Vers un PER 2.0 : digital, lisible et durable
Face aux limites du dispositif actuel, une nouvelle génération de PER semble inévitable. En effet, le marché du PER reste marqué par des processus encore très manuels, une information peu lisible pour l’épargnant et une offre où le critère de durabilité est souvent relégué au second plan. Le futur PER devra être plus digital, transparent et durable. Un PER 2.0 capable de conjuguer simplicité d’usage, clarté des frais et intégration des critères ESG dans les allocations.
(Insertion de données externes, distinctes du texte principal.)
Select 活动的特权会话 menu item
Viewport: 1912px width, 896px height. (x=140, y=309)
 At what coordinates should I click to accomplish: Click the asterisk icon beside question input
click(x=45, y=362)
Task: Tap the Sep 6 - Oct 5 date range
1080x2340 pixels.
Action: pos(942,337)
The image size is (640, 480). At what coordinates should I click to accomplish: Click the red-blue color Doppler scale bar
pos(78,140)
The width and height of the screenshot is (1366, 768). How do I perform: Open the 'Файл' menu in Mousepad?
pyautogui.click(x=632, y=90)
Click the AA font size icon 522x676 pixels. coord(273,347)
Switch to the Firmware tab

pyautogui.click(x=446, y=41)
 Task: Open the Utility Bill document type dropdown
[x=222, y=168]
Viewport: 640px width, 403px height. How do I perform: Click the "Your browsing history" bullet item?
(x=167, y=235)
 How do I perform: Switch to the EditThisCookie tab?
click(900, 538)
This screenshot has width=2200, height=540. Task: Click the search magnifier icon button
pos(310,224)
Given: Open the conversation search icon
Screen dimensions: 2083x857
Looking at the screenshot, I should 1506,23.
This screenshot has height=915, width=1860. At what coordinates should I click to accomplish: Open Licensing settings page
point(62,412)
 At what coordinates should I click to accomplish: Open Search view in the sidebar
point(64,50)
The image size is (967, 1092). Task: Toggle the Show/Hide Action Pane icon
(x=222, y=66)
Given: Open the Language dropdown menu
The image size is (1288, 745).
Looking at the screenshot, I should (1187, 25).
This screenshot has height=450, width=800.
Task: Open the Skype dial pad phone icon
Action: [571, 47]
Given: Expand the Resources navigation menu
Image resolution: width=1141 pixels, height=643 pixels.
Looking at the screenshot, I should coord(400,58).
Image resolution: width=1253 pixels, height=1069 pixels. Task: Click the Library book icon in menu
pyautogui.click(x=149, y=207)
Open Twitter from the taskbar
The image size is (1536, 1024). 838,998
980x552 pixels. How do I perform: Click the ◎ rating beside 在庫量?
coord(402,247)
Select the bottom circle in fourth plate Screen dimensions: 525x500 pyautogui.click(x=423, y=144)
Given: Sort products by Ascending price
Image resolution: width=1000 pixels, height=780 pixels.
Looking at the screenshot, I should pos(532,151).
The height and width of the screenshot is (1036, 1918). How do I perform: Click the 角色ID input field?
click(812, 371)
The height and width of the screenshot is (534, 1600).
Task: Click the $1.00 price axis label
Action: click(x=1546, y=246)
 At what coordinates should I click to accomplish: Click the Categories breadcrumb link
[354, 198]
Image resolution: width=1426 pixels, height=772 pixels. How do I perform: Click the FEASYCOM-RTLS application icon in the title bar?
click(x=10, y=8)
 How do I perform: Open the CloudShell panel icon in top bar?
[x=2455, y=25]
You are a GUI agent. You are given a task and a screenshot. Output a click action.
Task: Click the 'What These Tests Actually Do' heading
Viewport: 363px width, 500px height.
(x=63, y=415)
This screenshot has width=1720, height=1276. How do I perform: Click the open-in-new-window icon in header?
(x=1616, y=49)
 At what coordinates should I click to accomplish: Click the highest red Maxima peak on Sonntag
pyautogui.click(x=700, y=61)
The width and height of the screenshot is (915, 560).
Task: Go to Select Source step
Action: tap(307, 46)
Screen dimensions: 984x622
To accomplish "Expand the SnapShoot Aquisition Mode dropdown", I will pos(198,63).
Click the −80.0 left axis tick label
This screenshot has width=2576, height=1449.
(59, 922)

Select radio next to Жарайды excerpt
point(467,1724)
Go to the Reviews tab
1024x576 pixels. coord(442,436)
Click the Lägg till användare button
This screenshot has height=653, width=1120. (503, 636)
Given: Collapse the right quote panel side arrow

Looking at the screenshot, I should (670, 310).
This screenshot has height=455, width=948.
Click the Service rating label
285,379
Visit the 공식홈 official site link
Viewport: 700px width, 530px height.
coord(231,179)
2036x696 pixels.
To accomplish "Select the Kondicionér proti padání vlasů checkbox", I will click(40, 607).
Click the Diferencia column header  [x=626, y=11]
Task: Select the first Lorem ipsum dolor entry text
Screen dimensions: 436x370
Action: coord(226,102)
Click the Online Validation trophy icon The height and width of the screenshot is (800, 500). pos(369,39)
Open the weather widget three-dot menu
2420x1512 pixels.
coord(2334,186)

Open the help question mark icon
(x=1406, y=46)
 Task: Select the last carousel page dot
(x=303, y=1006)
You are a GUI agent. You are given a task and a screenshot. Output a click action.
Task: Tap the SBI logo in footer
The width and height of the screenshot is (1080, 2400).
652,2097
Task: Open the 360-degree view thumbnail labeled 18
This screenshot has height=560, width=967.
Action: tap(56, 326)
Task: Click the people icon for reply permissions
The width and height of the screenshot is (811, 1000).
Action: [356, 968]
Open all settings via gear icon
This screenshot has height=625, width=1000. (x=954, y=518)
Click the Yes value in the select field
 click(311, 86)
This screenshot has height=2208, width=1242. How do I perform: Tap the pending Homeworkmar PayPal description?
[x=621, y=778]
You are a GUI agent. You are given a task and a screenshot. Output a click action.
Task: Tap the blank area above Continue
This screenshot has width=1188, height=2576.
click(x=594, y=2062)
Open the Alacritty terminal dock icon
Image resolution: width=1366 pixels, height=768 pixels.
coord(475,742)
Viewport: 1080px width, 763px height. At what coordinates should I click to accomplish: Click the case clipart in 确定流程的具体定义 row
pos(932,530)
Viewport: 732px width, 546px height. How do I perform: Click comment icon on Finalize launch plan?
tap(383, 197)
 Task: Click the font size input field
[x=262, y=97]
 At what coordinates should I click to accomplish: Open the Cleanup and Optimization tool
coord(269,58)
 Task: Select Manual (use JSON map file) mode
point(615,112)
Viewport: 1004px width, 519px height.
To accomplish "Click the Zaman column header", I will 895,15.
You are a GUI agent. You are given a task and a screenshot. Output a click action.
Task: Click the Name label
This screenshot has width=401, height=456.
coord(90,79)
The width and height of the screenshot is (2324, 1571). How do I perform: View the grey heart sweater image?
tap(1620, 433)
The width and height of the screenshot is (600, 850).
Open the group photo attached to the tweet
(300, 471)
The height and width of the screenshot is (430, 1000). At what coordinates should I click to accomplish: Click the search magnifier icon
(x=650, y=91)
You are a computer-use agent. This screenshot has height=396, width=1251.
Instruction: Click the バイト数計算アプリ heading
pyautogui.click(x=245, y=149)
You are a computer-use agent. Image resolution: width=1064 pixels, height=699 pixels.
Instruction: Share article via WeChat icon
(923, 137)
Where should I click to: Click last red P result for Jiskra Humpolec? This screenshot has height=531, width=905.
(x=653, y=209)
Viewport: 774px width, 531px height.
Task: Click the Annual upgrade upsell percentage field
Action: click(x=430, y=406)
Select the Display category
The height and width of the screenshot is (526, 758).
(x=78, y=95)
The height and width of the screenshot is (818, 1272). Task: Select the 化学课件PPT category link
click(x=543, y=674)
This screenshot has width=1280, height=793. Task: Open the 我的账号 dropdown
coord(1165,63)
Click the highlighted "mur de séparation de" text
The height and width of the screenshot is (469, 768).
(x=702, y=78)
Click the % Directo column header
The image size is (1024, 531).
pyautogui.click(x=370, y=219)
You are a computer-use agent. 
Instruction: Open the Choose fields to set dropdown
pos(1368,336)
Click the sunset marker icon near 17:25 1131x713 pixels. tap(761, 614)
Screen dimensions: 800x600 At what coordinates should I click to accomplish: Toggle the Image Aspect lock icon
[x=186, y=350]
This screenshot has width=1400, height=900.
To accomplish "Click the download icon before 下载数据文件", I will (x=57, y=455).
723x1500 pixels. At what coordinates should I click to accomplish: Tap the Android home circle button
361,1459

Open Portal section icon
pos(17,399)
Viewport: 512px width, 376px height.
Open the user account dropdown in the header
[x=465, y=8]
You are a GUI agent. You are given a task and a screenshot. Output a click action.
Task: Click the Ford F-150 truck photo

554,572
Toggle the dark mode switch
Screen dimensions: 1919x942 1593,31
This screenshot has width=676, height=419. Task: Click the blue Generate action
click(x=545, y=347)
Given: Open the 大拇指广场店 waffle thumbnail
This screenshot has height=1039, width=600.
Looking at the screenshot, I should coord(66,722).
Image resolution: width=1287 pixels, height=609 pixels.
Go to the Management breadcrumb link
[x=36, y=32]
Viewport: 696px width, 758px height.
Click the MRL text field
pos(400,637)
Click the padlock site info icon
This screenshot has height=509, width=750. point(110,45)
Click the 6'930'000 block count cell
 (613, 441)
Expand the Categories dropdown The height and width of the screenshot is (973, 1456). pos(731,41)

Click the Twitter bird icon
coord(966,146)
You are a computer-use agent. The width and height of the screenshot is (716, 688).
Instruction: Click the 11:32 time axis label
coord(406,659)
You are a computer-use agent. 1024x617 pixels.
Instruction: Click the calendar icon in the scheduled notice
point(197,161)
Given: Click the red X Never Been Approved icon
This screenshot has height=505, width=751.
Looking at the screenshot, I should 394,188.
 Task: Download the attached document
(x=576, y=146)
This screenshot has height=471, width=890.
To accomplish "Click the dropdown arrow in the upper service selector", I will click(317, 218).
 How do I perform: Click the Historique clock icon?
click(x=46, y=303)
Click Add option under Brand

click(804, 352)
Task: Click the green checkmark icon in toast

L’enjeu pour les assureurs et distributeurs sera d’allier performance, pédagogie et impact réel sur l’économie.
La réflexion autour du futur cadre réglementaire – notamment la discussion sur la liquidation obligatoire du PER à l’âge légal de départ en retraite prévue dans le projet de loi de finances 2026 – illustre les tensions entre protection de l’épargnant et liberté de gestion. Si la mesure venait à être adoptée, elle réduirait la flexibilité du PER et risquerait d’en diminuer l’attractivité. Entre rigueur réglementaire, incitations fiscales et innovation technologique, l’avenir du PER dépendra de la capacité collective à en faire un véritable outil de financement de la retraite et de l’économie réelle.